Benign Overfit (Surprises in High-Dimensional Ridgeless Least Squares Interpolation by Hastie et al.)¶
In the past, I used the word overfit as synonymous with bad predictive power. This was wrong. It turns out that there are models that fit the training data perfectly and still predict well out-of-sample.
For a couple of years now, one could read about finding that overfit models could generalize well out-of-sample, but it semed unclear if this was a general phenomenon. Luckiy, benign overfit can be explained even in the context of simple linear regression. The main takeway is that, counterintuitively, increasing the number of parameters, when the this number is higher than the number of data points, acts as regularisation and stabilizes estimates. With more parameters than data points, there are many models available that fit the data perfectly to choose from. The ridgeless regression estimator studided in the paper and, more importantly, gradient descent in neural networks tend to choose the model with least variability.
Setup¶
Hastie et al. study the estimator
$$
\hat{\beta}=\arg\min \{||b||_2: b \text{ minimizes } y-Xb\},
$$
in the model
$$
y_i = \beta'x_i + \epsilon_i,\quad x_i\sim\mathcal{N}(0,\Sigma), \: \epsilon_i\sim\mathcal{N}(0,\sigma^2), \: i \in 1,\ldots n,
$$
and $y$ and $X$ being the stacked observations $y_i$ and predictors $x_i$. The main parameter is the number of columns of $x_i$, $p$, compared to rows, or data points, $n$. When $p \leq n$, $\hat{\beta}$ is just the Ordinary Least Squares (OLS) estimator. When $p>n$, $\hat{\beta}$ is $k>n$ is the OLS estimator that inverts the covariance matrix with the Moore-Penrose pseudoinverse, $(X'X)^+ X'y$, with $X$ adnd $y$ the stacked $x_i$ and $y_i$. It corresponds to the limit of a ridge regression when the regularisation parameter goes to zero, hence the term ridgeless regression. The paper studies the prediction risk of the estimator conditional on a realization of the predictors, i.e., $\mathbb{E}[(\beta'x_i - \beta'x_i)^2|x_i]$, which naturally decomposes into a variance and squared bias component. They compare it to:
- (1) the null model without parameters and
- (2) to a ridge regression with positive regularisation parameter (the "standard" approach).

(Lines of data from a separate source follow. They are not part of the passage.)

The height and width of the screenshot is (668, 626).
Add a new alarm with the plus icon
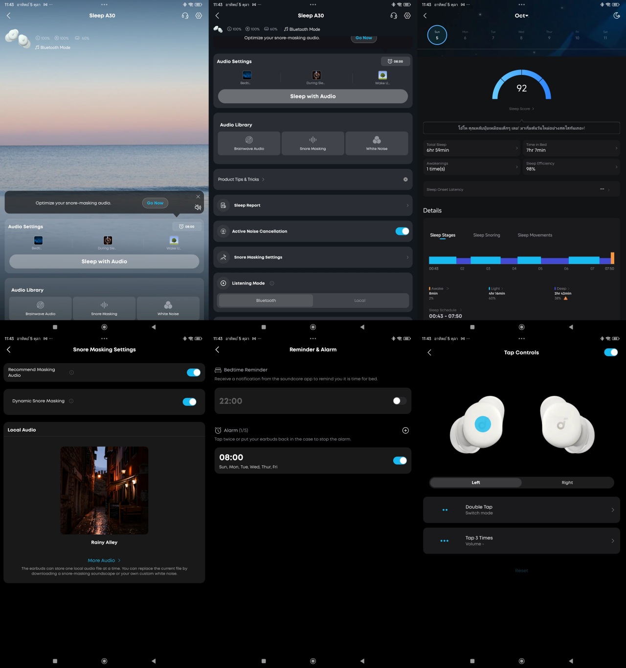point(405,431)
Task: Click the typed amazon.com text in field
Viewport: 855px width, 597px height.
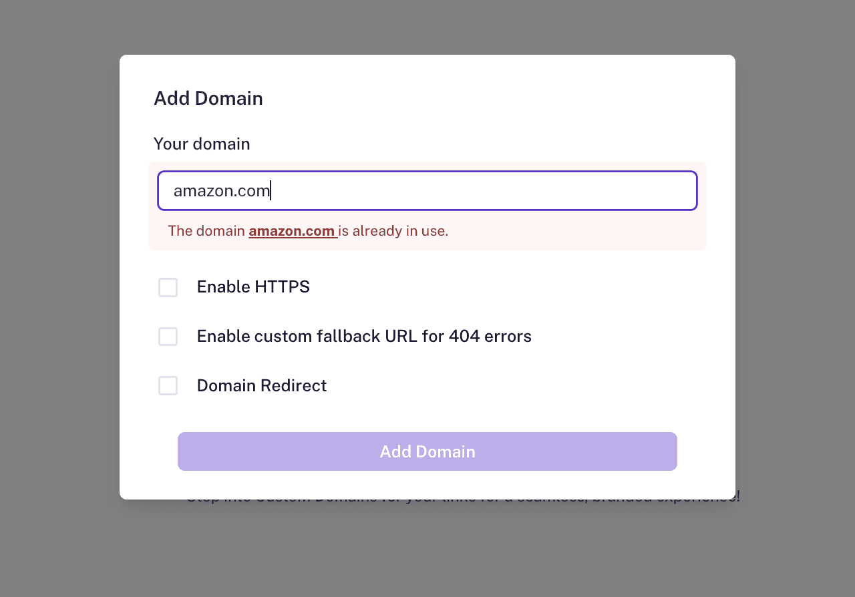Action: coord(222,191)
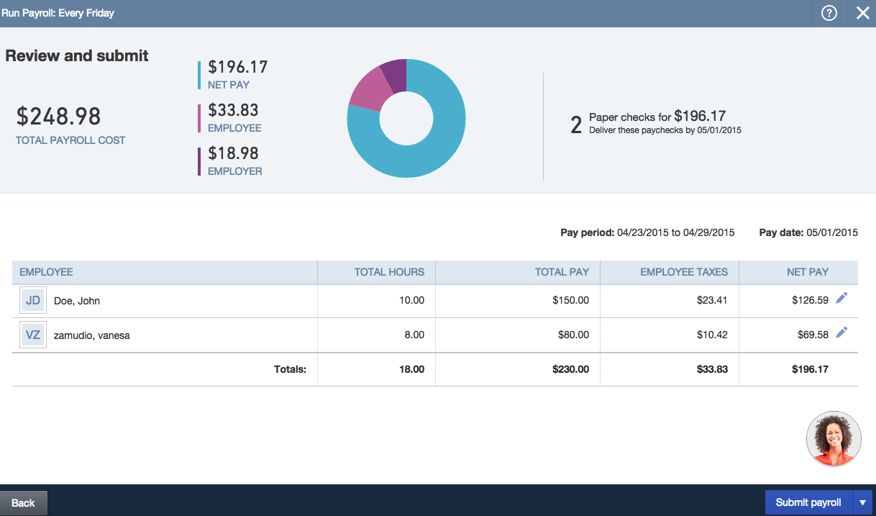This screenshot has width=876, height=516.
Task: Click the zamudio, vanesa employee name
Action: (x=92, y=335)
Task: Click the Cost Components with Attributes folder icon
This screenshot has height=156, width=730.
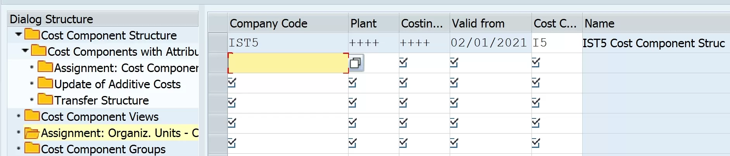Action: click(39, 50)
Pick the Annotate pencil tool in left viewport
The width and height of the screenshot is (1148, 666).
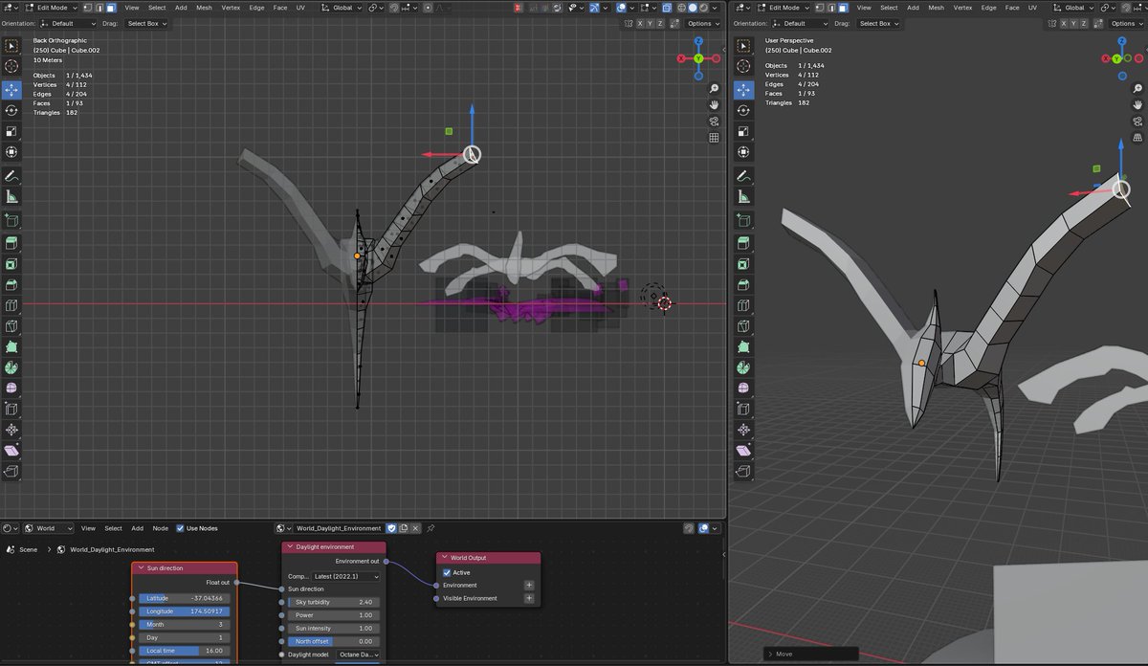(11, 177)
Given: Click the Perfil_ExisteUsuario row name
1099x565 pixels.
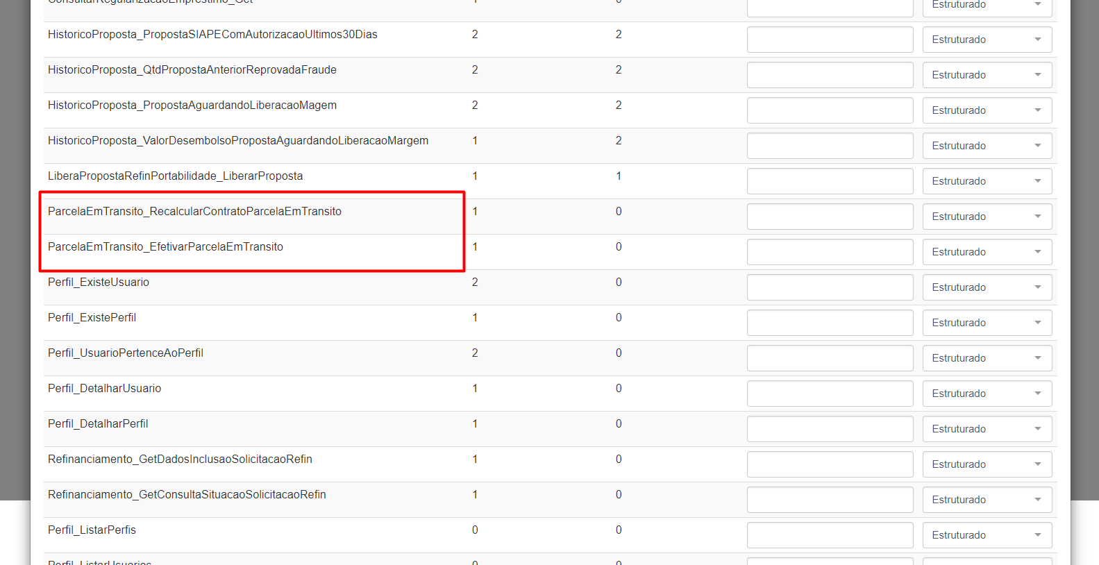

The overparametrisation ratio $\gamma=p/n$ is positive and they focus on the case where it is larger than one, which is the case where we compare only models that fit the data perfectly.
Results¶
It is useful to define the signal-to-noise-ratio as the norm of the true coefficients relative to the irreducible component of the variance $SNR = \frac{||\beta||_2^2}{\sigma^2}$.
No factor structure¶
For an identity $\Sigma$, the ridgeless regression will beat the null risk if $SNR > 1$ and if $\gamma > SNR / (SNR - 1)$. In that case, the squared bias will be $||\beta||_2^2(1-1/\gamma)$ and the variance will be $\sigma^2 / (\gamma-1)$. So the squared bias increases in the number of parameters, while the variance decreases. As a result, $\hat{\beta}$ will have minimum risk at $\gamma = \sqrt{SNR} / (\sqrt{SNR} - 1)$. The lower the signal-to-noise ratio, the higher this optimal $\gamma$, because more noise requires more heavily regularised estimators. For an identity $\Sigma$, the risk of the ridgeless regression is dominated by the risk of an optimally ridge regression though. For correlated features without factor structure, qualitatively similar results hold, but with less neat analytical expressions.
Factor structure¶
They also investigate a model with a factor structure in which the signal is due to a few latent features that are correlated with $x$,
$$
y_i = \theta'z_i + \xi_i,\quad x_{ij} = w_j'z_i + u_{ij}, \: z_i\sim\mathcal{N}(0,I_d), \: \xi_i\sim\mathcal{N}(0,\sigma_{\xi}^2), \: u_{ij} \sim\mathcal{N}(0,1),
$$
where $d$ is much smaller than $p$. In this model risk is monotone decreasing in $\gamma$. The intuition is that, as the number of predictors increases, the model represents $z_i$ better, averaging out the noise in the approximation of $x$, $u_{ij}$.